= Try it =
The whole listing is to be printed again exactly.

= Excerpted data =

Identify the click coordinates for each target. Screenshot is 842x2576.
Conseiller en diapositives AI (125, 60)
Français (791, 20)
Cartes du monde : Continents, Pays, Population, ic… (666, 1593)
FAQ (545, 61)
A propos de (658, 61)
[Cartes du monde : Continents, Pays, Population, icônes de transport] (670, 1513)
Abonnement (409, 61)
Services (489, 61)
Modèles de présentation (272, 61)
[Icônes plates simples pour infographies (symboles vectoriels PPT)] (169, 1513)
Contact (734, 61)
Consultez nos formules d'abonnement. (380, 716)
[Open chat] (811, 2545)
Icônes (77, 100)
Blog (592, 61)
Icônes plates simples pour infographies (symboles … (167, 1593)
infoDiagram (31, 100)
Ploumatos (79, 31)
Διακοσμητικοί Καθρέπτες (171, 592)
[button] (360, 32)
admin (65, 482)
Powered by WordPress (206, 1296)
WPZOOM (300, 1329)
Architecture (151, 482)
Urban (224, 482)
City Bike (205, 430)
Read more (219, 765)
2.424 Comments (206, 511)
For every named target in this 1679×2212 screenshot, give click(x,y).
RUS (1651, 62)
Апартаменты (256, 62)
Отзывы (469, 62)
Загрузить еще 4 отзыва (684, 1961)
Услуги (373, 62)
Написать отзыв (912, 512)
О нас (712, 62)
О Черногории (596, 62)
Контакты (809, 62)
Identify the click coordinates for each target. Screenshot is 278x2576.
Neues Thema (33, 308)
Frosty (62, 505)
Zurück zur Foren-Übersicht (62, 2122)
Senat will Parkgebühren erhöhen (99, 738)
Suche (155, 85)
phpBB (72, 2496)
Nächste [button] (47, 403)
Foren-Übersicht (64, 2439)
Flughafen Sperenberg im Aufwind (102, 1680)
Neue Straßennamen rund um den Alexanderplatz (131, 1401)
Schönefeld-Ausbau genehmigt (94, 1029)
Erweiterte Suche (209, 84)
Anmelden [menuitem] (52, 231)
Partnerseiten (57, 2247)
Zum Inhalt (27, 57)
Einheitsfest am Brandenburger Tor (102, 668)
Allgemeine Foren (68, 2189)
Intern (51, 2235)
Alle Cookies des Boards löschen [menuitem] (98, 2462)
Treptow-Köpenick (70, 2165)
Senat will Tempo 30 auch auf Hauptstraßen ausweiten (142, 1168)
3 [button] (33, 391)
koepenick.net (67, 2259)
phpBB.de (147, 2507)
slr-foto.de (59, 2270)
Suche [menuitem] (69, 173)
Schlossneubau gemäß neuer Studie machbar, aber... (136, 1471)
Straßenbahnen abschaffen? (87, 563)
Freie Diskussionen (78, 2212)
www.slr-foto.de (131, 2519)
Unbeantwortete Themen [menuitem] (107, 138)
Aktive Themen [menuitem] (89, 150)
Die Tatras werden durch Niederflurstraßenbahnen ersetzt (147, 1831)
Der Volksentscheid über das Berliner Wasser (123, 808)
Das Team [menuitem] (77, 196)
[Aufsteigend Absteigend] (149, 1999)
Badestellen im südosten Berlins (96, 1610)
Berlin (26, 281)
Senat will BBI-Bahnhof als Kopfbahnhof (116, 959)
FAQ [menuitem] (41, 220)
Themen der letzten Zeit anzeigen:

= Answer to this problem =
Identify the click coordinates for each target. Screenshot is 842x2576.
Conseiller en diapositives AI (125, 60)
Français (791, 20)
Cartes du monde : Continents, Pays, Population, ic… (666, 1593)
FAQ (545, 61)
A propos de (658, 61)
[Cartes du monde : Continents, Pays, Population, icônes de transport] (670, 1513)
Abonnement (409, 61)
Services (489, 61)
Modèles de présentation (272, 61)
[Icônes plates simples pour infographies (symboles vectoriels PPT)] (169, 1513)
Contact (734, 61)
Consultez nos formules d'abonnement. (380, 716)
[Open chat] (811, 2545)
Icônes (77, 100)
Blog (592, 61)
Icônes plates simples pour infographies (symboles … (167, 1593)
infoDiagram (31, 100)
Ploumatos (79, 31)
Διακοσμητικοί Καθρέπτες (171, 592)
[button] (360, 32)
admin (65, 482)
Powered by WordPress (206, 1296)
WPZOOM (300, 1329)
Architecture (151, 482)
Urban (224, 482)
City Bike (205, 430)
Read more (219, 765)
2.424 Comments (206, 511)
For every named target in this 1679×2212 screenshot, give click(x,y).
RUS (1651, 62)
Апартаменты (256, 62)
Отзывы (469, 62)
Загрузить еще 4 отзыва (684, 1961)
Услуги (373, 62)
Написать отзыв (912, 512)
О нас (712, 62)
О Черногории (596, 62)
Контакты (809, 62)
Identify the click coordinates for each target. Screenshot is 278x2576.
Neues Thema (33, 308)
Frosty (62, 505)
Zurück zur Foren-Übersicht (62, 2122)
Senat will Parkgebühren erhöhen (99, 738)
Suche (155, 85)
phpBB (72, 2496)
Nächste [button] (47, 403)
Foren-Übersicht (64, 2439)
Flughafen Sperenberg im Aufwind (102, 1680)
Neue Straßennamen rund um den Alexanderplatz (131, 1401)
Schönefeld-Ausbau genehmigt (94, 1029)
Erweiterte Suche (209, 84)
Anmelden [menuitem] (52, 231)
Partnerseiten (57, 2247)
Zum Inhalt (27, 57)
Einheitsfest am Brandenburger Tor (102, 668)
Allgemeine Foren (68, 2189)
Intern (51, 2235)
Alle Cookies des Boards löschen [menuitem] (98, 2462)
Treptow-Köpenick (70, 2165)
Senat will Tempo 30 auch auf Hauptstraßen ausweiten (142, 1168)
3 [button] (33, 391)
koepenick.net (67, 2259)
phpBB.de (147, 2507)
slr-foto.de (59, 2270)
Suche [menuitem] (69, 173)
Schlossneubau gemäß neuer Studie machbar, aber... (136, 1471)
Straßenbahnen abschaffen? (87, 563)
Freie Diskussionen (78, 2212)
www.slr-foto.de (131, 2519)
Unbeantwortete Themen [menuitem] (107, 138)
Aktive Themen [menuitem] (89, 150)
Die Tatras werden durch Niederflurstraßenbahnen ersetzt (147, 1831)
Der Volksentscheid über das Berliner Wasser (123, 808)
Das Team [menuitem] (77, 196)
[Aufsteigend Absteigend] (149, 1999)
Badestellen im südosten Berlins (96, 1610)
Berlin (26, 281)
Senat will BBI-Bahnhof als Kopfbahnhof (116, 959)
FAQ [menuitem] (41, 220)
Themen der letzten Zeit anzeigen:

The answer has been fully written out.